Both state agency reviewers stated that plaintiff "alleges disability due to high blood pressure, enlarged heart, back problems, [and] diabetes." Both reports omitted lichen sclerosus from the list of her medically determinable impairments, and both omitted a Listing relevant to lichen sclerosus from the statement of Listings considered. (Tr. 61-65, 85-89). In view of these omissions, the Court cannot accept the Commissioner's argument that the state agency reviewers must have considered lichen sclerosus because dermatology records and Dr. Chapa's consultative exam report were included in the records given to them. See, Doc. 25, p. 16. In another case, it might be appropriate to presume that the state agency reviewers considered all relevant Listings. It is not appropriate where, as here, the reviewers omitted any mention of the impairment and omitted the relevant Listing from the statement of Listings considered.

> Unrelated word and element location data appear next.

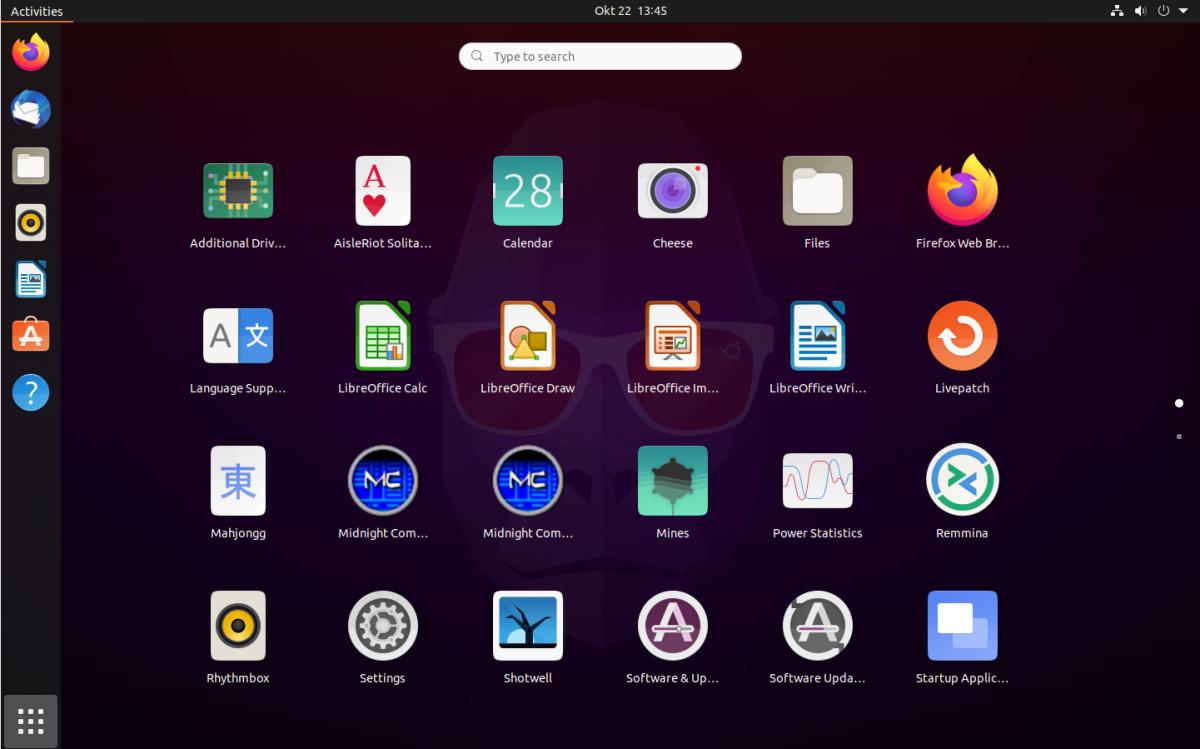This screenshot has height=749, width=1200.
Task: Open Language Support settings
Action: tap(238, 336)
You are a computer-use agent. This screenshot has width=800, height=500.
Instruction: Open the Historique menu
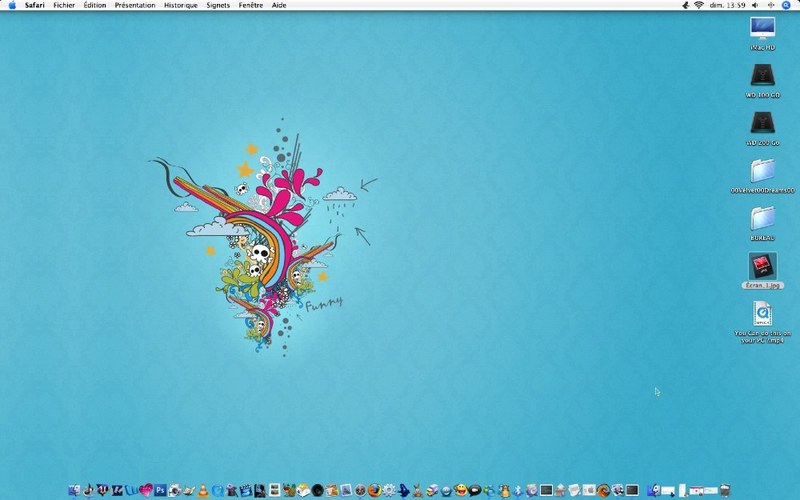[181, 5]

Because of the ALJ's errors, this case must be remanded. The Court wishes to stress that this Memorandum and Order should not be construed as an indication that the Court believes that plaintiff was disabled during the relevant period or that she should be awarded benefits. On the contrary, the Court has not formed any opinions in that regard and leaves those issues to be determined by the Commissioner after further proceedings.
The Commissioner's final decision denying plaintiff's application for social security disability benefits is
The Clerk of Court is directed to enter judgment in favor of plaintiff.